SUPPLIED DATA Start Marker
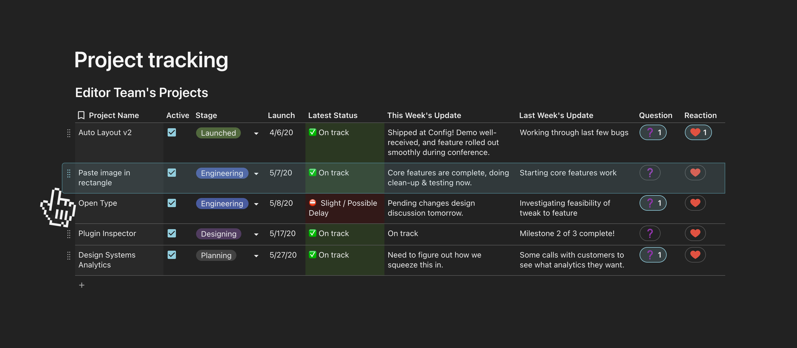This screenshot has height=348, width=797.
Task: Click drag handle beside Auto Layout v2
Action: [x=69, y=133]
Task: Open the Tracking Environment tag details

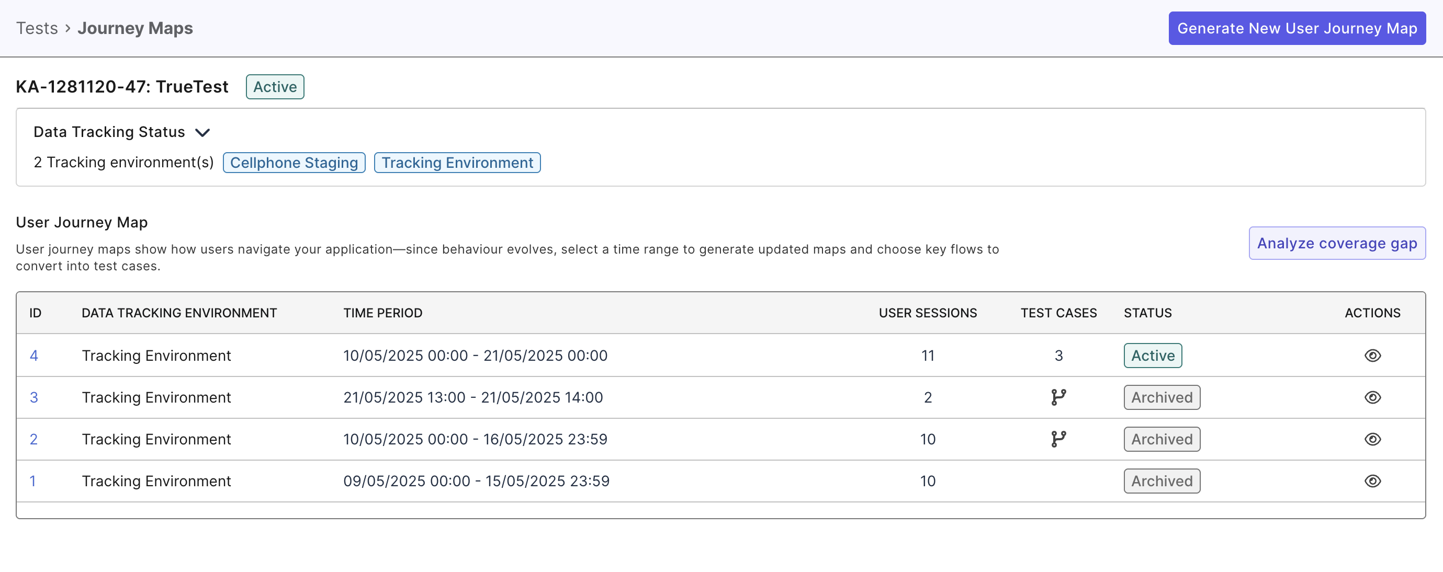Action: (x=457, y=163)
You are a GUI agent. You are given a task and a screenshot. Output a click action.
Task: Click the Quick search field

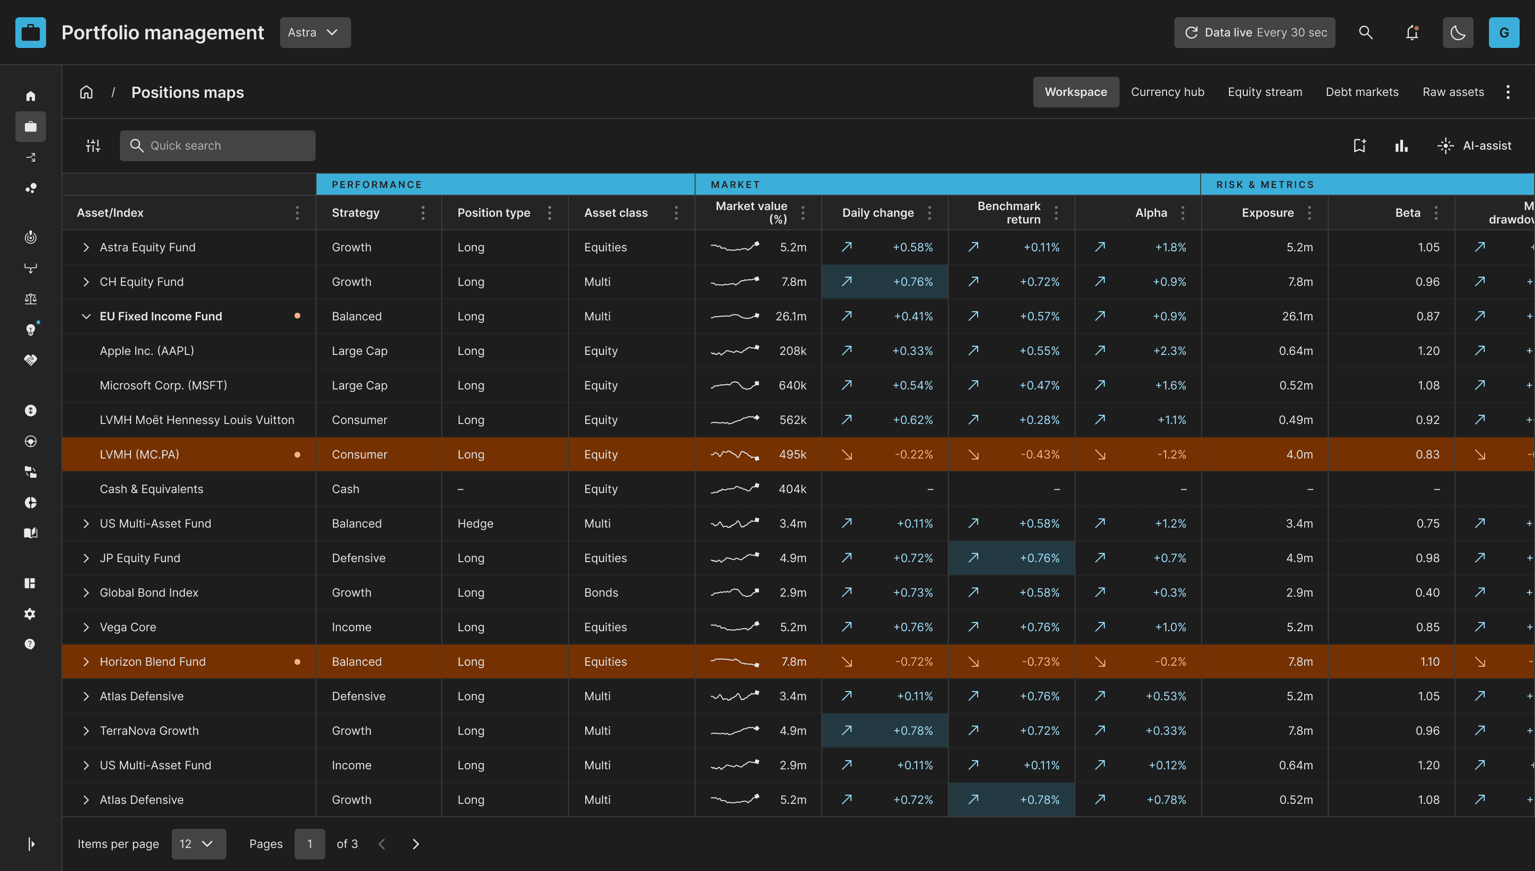(x=217, y=145)
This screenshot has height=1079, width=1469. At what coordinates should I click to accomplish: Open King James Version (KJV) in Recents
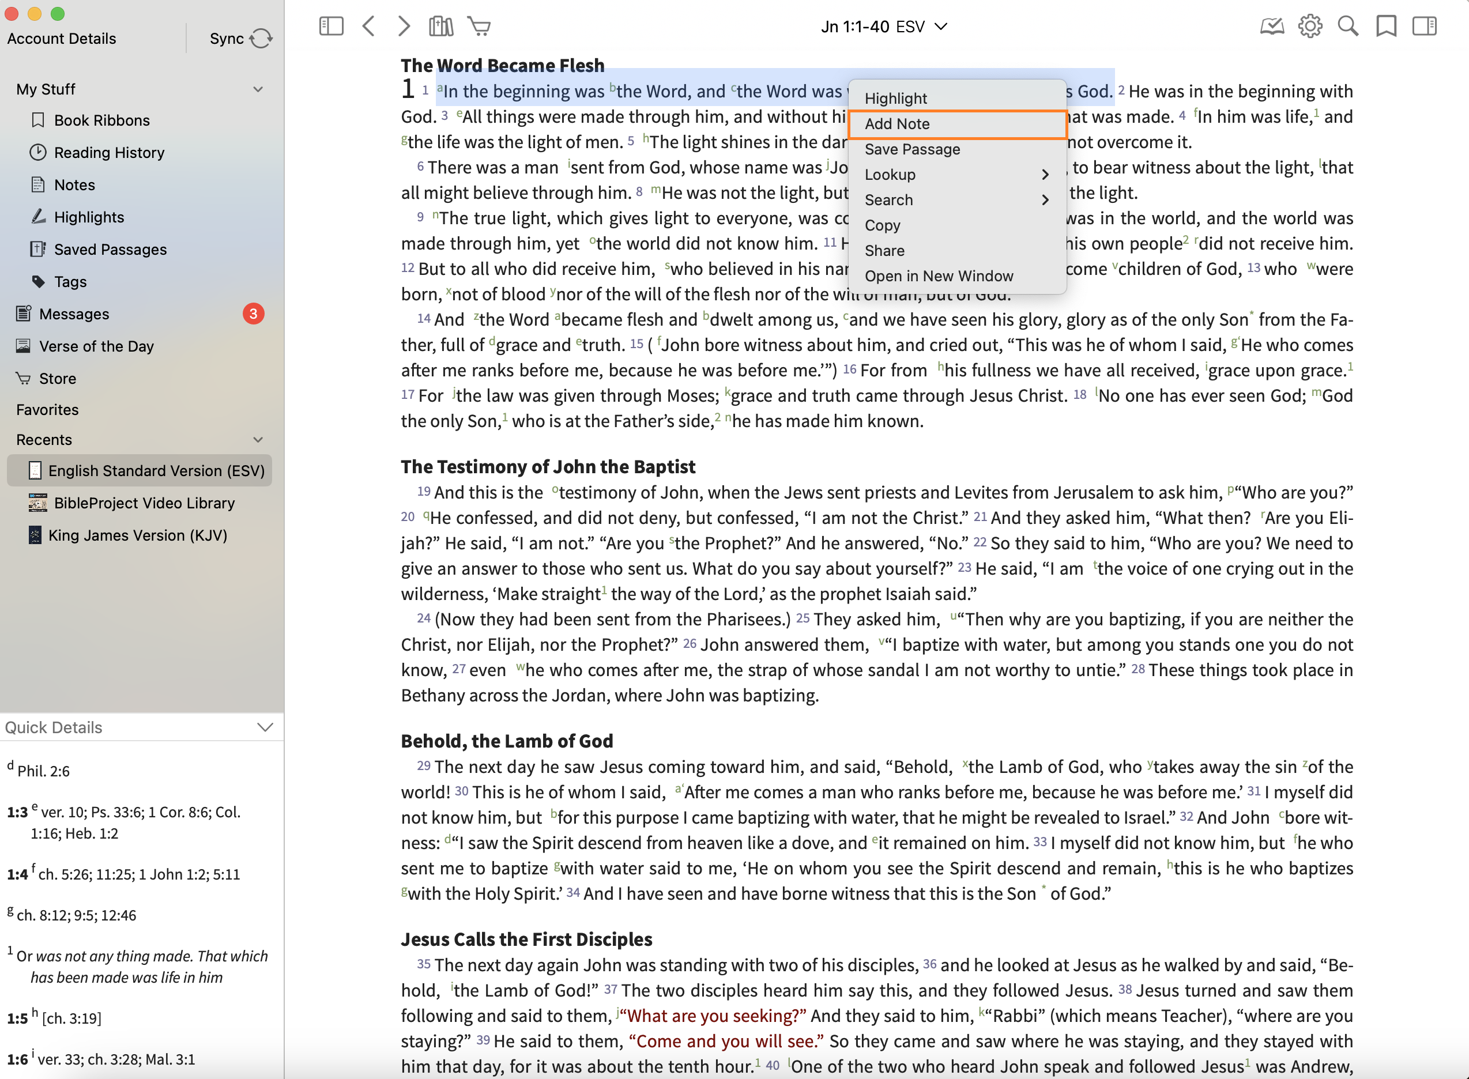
SUPPLIED DATA End Marker
> ACTIVITY: Starting at the line that contains "Task: Open the" and ending with the last line of the data, transcribe every line exactly; skip the pictures.

> WRITTEN RESPONSE:
Task: Open the Tracking Environment tag details

Action: (x=457, y=163)
You are a GUI agent. You are given a task and a screenshot. Output a click action.
Task: Click the Quick search field

(x=217, y=145)
This screenshot has height=1079, width=1469. At what coordinates should I click to accomplish: Open King James Version (KJV) in Recents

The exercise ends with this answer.